■ **Passage provided**:
The temple has other sculptural relief on the walls of the temple depicting Trivikrama, Narasimha slaying Hiranyakashipu and Ananta sayana Vishnu. The temple tank, Kamalalayam, is located outside the temple. There are similar rock-cut images in the temple halfway up the Namakkal Fort. Of note, it was in front of Namagiri Narashimhar that Saint Purandaradasa composed his famous song "Simha Rupanada Sri Hari, Namagirishane".

The temple complex houses two other sanctums. These sanctums house Namagiri Tayar and Lakshmi Narayana.

There are number of sacred bathing places or tirthams in hollows in the sides of the rock and the largest of them is called "Kamalalayam" which is sacred to Lakshmi.

■ **Required work**: From the passage on the temple, extract the portion between "The temple has" and "and Lakshmi Narayana.", inclusive. The listing that comes next has no connection to the passage on the temple.

■ **Collected material**:
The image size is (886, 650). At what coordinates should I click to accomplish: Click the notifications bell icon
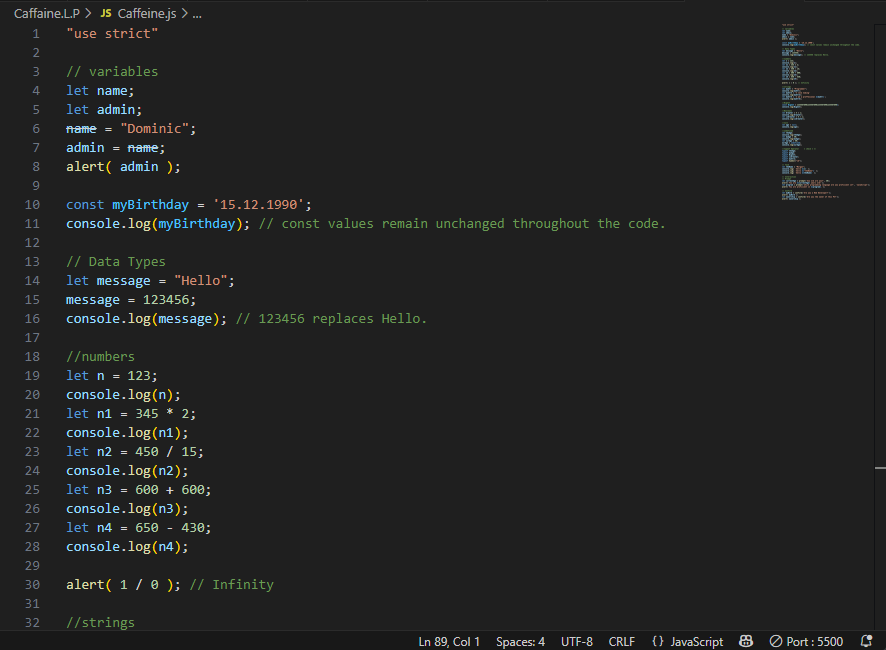866,641
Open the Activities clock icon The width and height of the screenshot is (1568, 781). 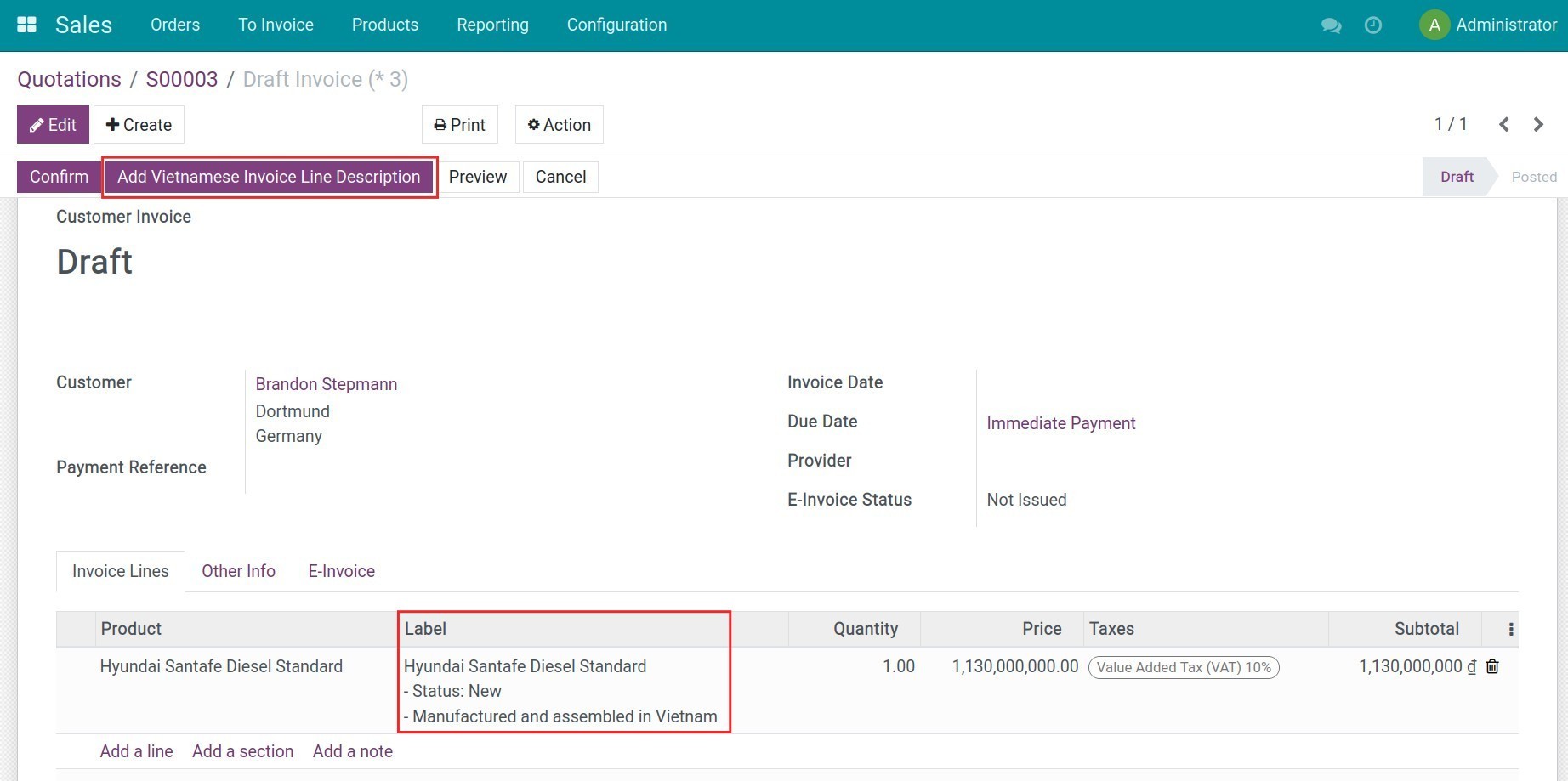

■ **Written solution**:
The temple has other sculptural relief on the walls of the temple depicting Trivikrama, Narasimha slaying Hiranyakashipu and Ananta sayana Vishnu. The temple tank, Kamalalayam, is located outside the temple. There are similar rock-cut images in the temple halfway up the Namakkal Fort. Of note, it was in front of Namagiri Narashimhar that Saint Purandaradasa composed his famous song "Simha Rupanada Sri Hari, Namagirishane".

The temple complex houses two other sanctums. These sanctums house Namagiri Tayar and Lakshmi Narayana.